## EXERCISE OBJECTIVE
Only the lines from the one that contains "This screenshot has height=253, width=345." through the end of the entries, both included, should be transcribed, exactly and without pictures.

[Start of Attachment]

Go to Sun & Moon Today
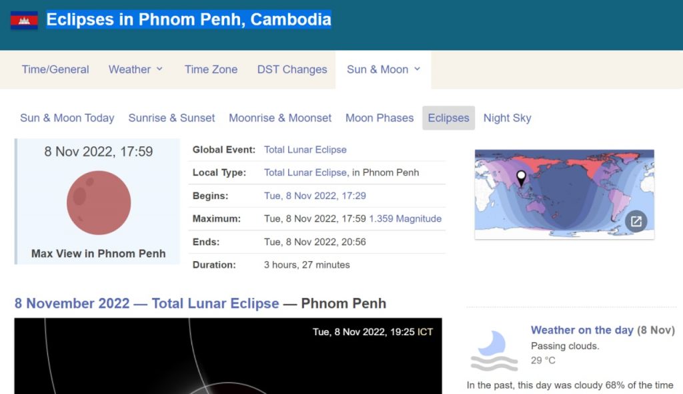[67, 118]
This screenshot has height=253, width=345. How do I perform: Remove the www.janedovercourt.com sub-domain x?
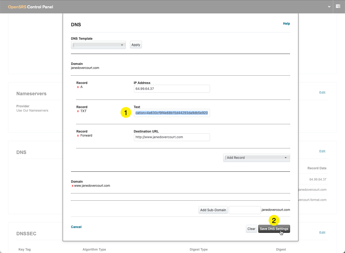[73, 186]
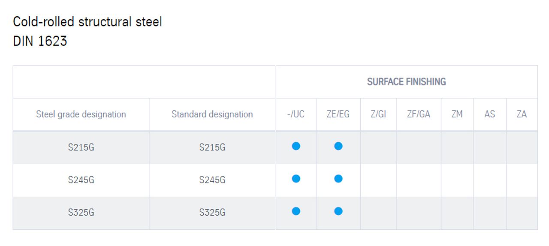Select the ZM column header
The width and height of the screenshot is (549, 246).
(457, 114)
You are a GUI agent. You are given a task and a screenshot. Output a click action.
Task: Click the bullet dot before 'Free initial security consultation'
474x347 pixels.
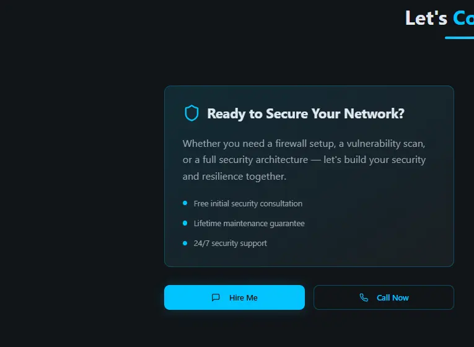click(x=185, y=203)
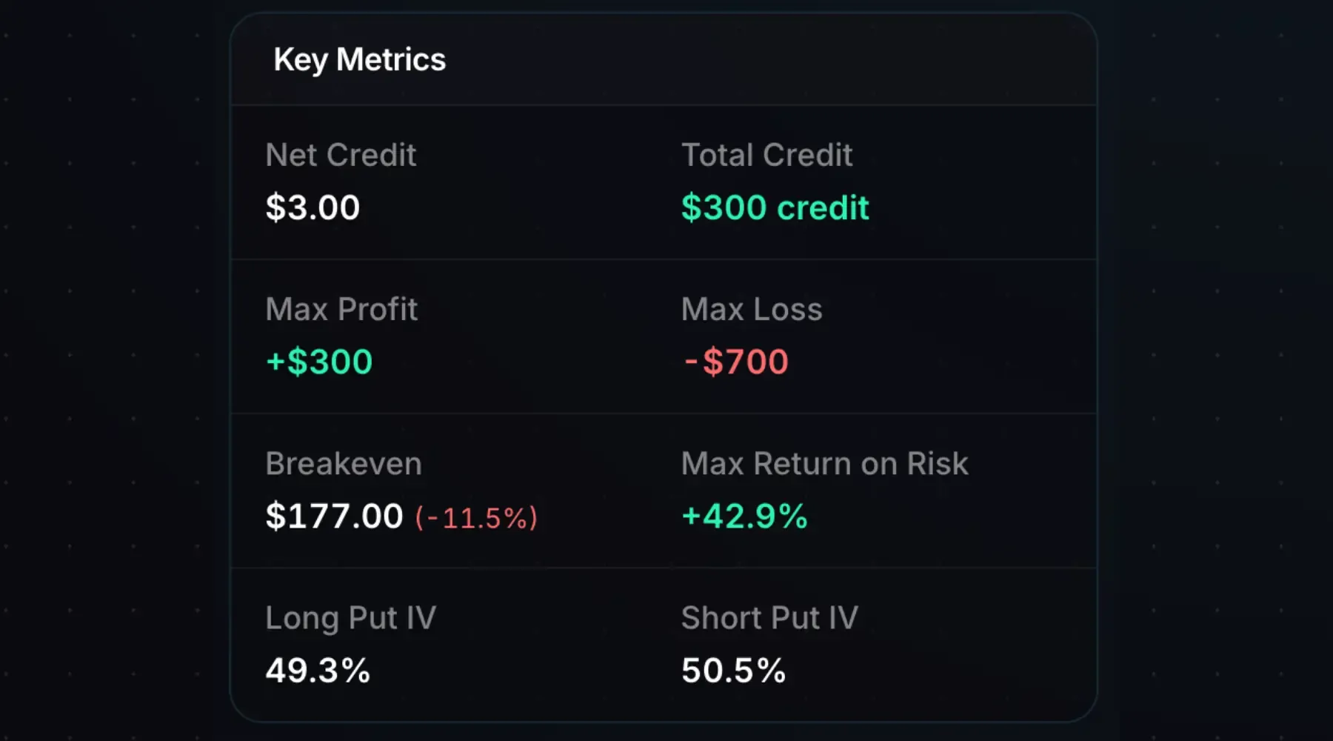Select the Long Put IV label
Image resolution: width=1333 pixels, height=741 pixels.
click(x=351, y=617)
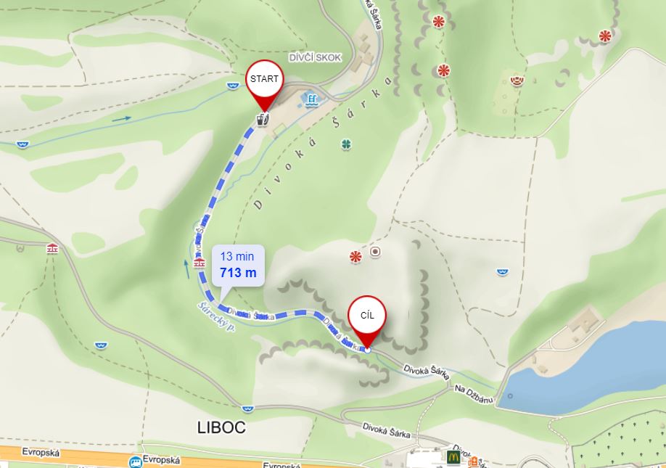Click the LIBOC district label

click(221, 427)
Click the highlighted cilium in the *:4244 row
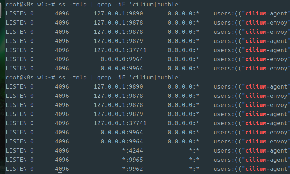This screenshot has height=174, width=290. pos(256,150)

[End of Attachment]

## ANSWER BELOW
This screenshot has height=253, width=345. How do I perform: Remove the www.janedovercourt.com sub-domain x?
[73, 186]
Select the ZM column header
The width and height of the screenshot is (549, 246).
(457, 114)
You are a GUI agent. You are given a task and a screenshot. Output a click action.
Task: Click the bullet dot before 'Free initial security consultation'
474x347 pixels.
click(x=185, y=203)
Select the Long Put IV label
Image resolution: width=1333 pixels, height=741 pixels.
click(x=351, y=617)
Click the LIBOC district label

click(221, 427)
Click the highlighted cilium in the *:4244 row
This screenshot has height=174, width=290. pos(256,150)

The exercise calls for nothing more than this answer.